3. Replace the first six lines of the file with this:
const actorList = [
4. Change lines 31 and 32 to this: var encounterList = [
5. Run Java correction program on the file.
6. Global search and replace end of IntroText the text ., to .",
(That is, insert a double quote between the period and the comma at the end of each IntroText)
7. Global search and replace \",\n to \"",\n
That is, when \" appears at the end of a line, insert an additional double quote between it and the terminal comma.

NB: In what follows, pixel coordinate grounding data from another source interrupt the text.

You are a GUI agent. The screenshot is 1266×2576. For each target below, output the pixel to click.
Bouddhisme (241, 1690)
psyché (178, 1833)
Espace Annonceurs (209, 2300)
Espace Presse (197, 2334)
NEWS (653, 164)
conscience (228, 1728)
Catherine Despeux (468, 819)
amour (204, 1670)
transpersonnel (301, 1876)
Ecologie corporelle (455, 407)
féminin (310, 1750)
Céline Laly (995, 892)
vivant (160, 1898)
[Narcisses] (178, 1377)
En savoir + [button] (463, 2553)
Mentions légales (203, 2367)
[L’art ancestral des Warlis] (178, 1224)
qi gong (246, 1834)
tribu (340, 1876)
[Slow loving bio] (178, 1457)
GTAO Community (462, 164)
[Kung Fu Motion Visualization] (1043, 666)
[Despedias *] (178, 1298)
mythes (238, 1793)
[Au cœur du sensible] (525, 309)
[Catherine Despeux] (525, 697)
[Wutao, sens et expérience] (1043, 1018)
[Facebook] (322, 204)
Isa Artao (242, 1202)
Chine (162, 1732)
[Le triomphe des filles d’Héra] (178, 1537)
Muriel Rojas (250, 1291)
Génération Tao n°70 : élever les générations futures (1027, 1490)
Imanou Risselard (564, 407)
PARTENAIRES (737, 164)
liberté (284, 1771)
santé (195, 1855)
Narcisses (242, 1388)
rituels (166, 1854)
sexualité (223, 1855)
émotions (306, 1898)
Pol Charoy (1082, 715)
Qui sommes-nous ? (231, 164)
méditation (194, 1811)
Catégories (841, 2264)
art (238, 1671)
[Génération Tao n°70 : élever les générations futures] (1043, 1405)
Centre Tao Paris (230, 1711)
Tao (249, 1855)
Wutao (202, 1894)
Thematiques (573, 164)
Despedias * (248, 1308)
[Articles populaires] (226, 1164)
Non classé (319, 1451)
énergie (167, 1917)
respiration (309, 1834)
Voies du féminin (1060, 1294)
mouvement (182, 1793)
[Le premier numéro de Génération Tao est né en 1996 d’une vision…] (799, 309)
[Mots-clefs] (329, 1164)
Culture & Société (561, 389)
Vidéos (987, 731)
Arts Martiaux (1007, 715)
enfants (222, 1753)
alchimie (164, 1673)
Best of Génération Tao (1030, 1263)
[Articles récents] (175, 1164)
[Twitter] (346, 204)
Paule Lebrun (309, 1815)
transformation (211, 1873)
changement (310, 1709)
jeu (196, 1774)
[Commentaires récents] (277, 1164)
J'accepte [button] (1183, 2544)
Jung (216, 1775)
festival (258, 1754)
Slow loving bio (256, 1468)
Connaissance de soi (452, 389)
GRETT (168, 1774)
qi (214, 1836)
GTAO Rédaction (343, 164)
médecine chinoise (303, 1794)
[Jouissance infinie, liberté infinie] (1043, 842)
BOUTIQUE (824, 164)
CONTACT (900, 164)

8. Global search and replace ?,\n to ?",\n
8. Global search and replace !,\n to !",\n
9. Global search and replace :,\n to :",\n
10. Remove comma from the end of the ActorList
11. Delete this line: Encounter: [
12. Delete the three last curly braces in the file.
13. Save the file.
14. Copy contents of the entire file and paste them into the appropriate section of Le Morte D’Arthur.html.
This entire process — figuring out a new approach to solving the problem, developing the specific solution, writing the Java code, testing and refining the above procedure — took about 22 hours, including time off for meals and sleep. I wasted two weeks trying to do it by other people’s methods. The end result will strike observers as peculiar in the extreme, but it works. That’s all that matters.